**Work required:**
In the listing, replace "screenshot" with "screen capture" in the lines starting at the one that contains "Locate an element on the screen. This" and ending at the one that contains "(2550, 236).". Leave everything else unchanged, and leave the pictures out of your answer.

**Task input:**
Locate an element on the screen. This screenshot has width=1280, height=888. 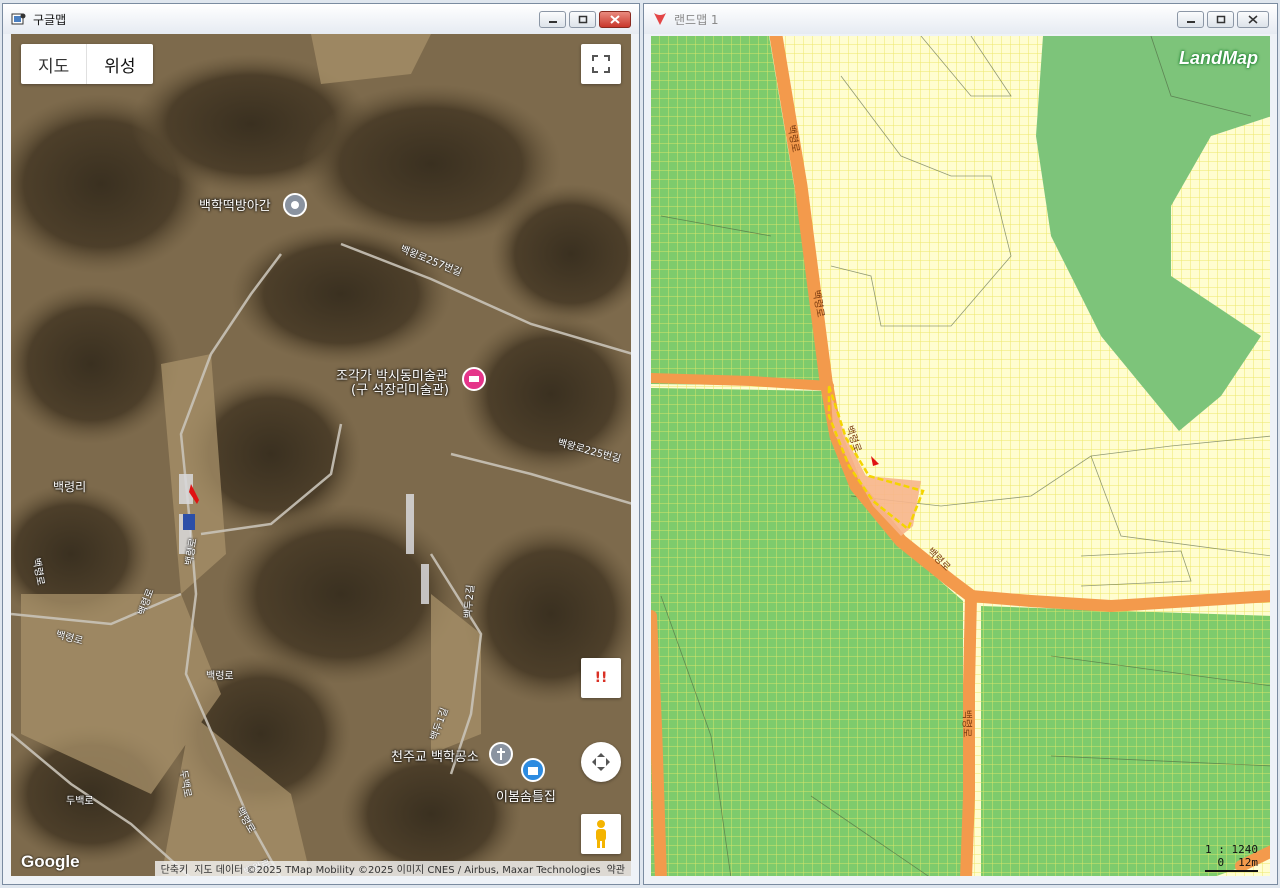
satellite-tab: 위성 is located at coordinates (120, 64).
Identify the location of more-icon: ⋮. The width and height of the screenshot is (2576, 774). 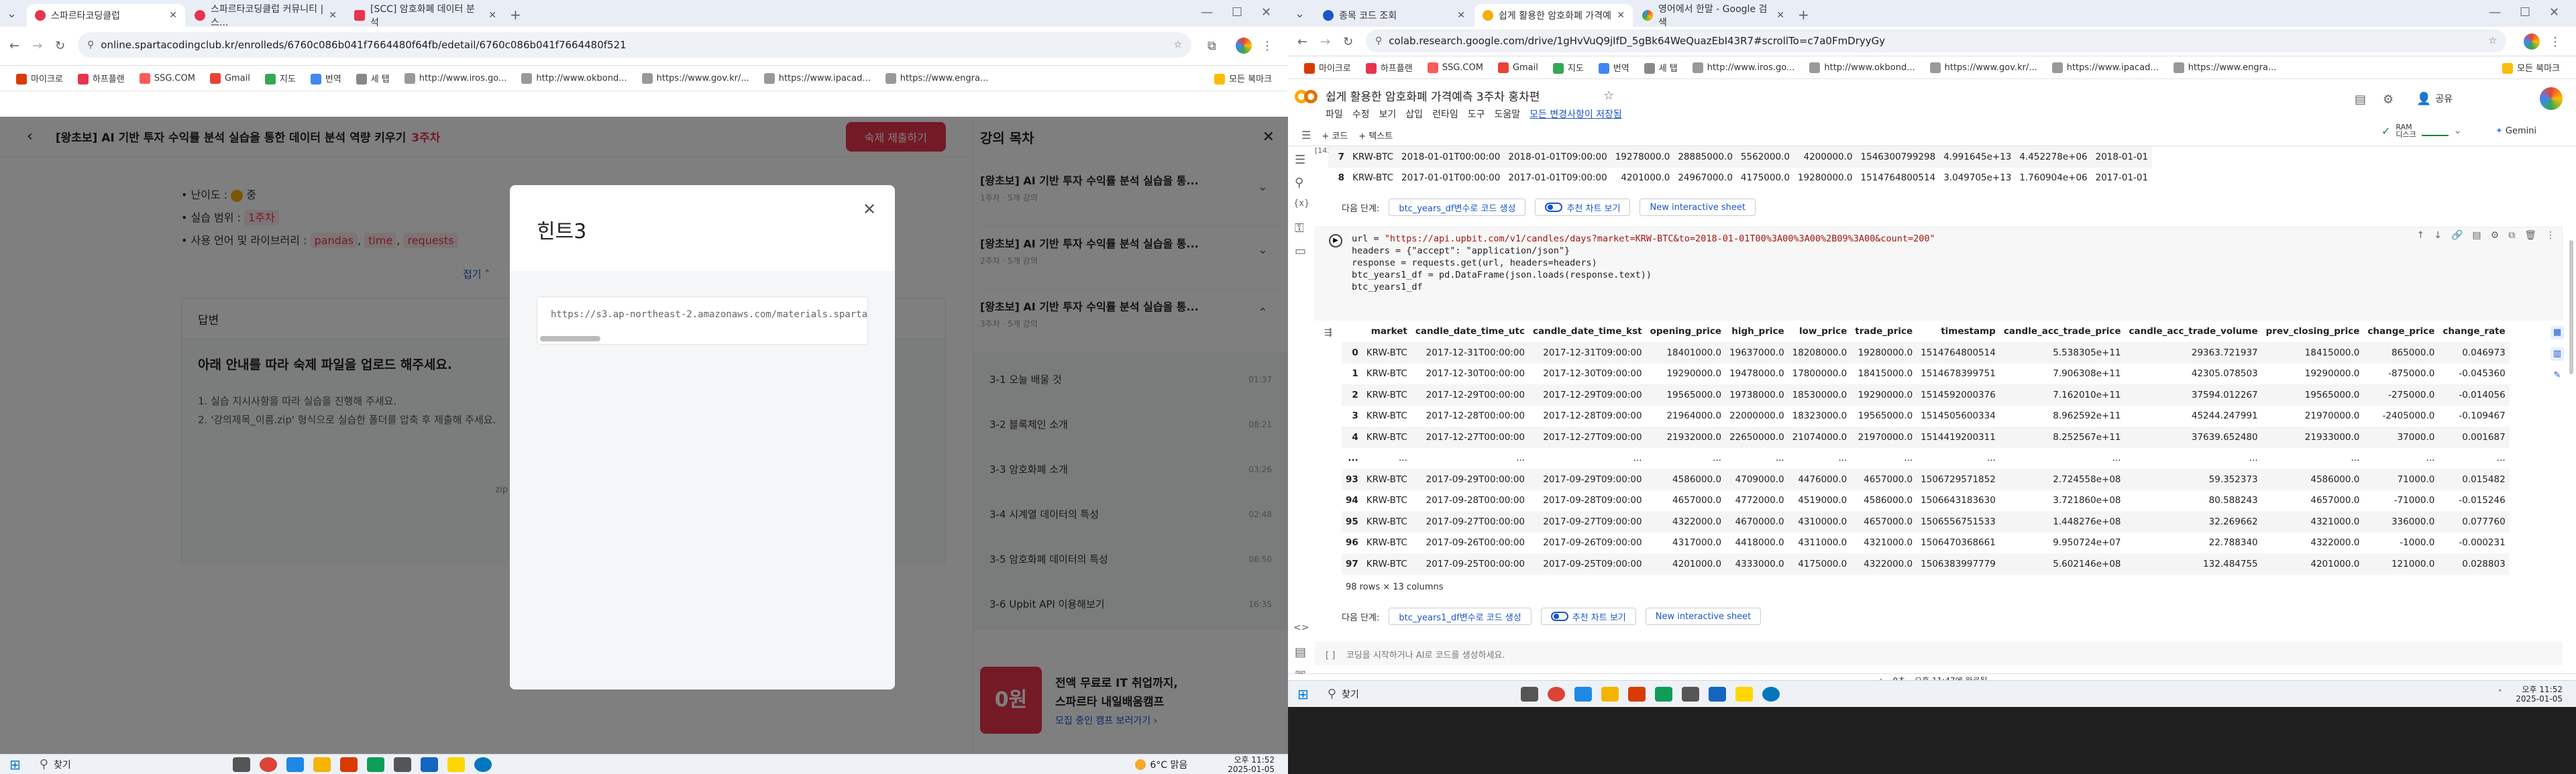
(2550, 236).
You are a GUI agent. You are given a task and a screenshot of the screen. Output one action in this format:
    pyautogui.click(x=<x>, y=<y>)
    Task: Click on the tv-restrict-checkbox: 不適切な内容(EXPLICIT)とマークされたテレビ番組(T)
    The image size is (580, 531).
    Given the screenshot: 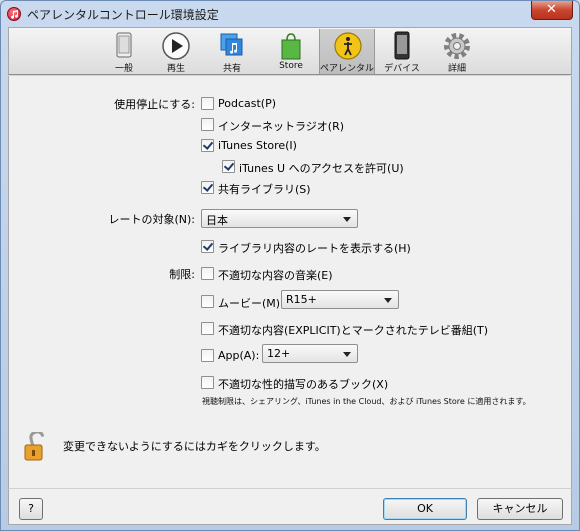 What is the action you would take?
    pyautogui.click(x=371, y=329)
==
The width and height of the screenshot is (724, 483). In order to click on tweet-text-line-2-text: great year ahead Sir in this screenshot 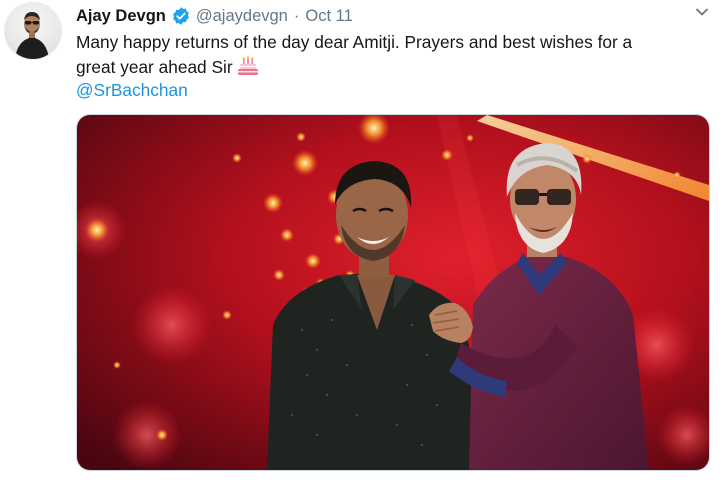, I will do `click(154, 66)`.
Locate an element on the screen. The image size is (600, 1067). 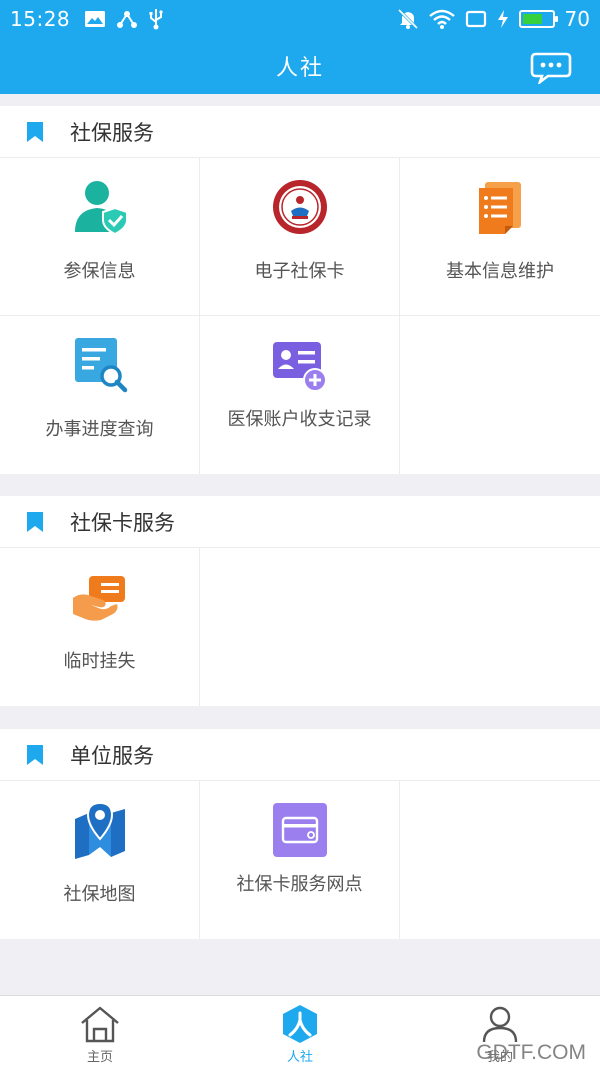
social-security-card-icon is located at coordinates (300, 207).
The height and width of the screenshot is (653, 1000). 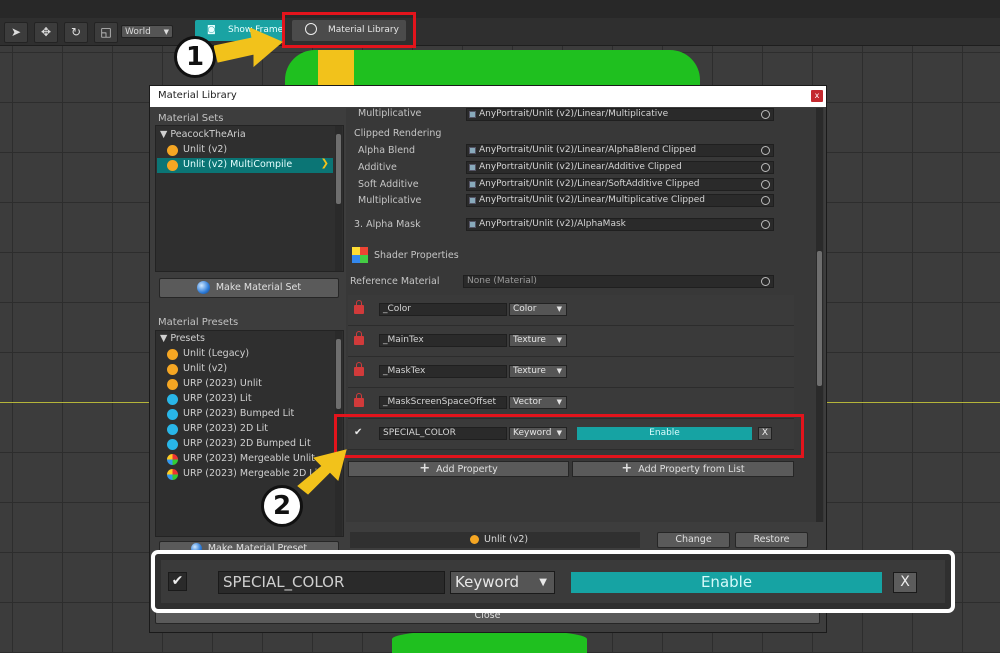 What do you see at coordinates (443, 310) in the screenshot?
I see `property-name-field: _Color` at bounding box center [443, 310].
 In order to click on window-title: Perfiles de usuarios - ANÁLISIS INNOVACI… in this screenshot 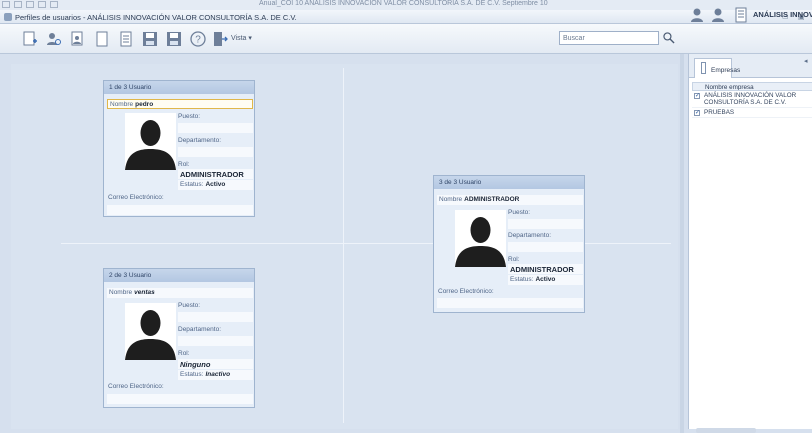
--
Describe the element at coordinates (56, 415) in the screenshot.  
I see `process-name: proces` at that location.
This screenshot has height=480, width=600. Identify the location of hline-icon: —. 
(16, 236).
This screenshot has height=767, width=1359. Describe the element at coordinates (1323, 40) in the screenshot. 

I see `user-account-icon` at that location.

**Reply to the task:**
Locate an element on the screen. This screen capture has width=1280, height=888. 
satellite-tab: 위성 is located at coordinates (120, 64).
Identify the location of more-icon: ⋮. The width and height of the screen capture is (2576, 774). 
(2550, 236).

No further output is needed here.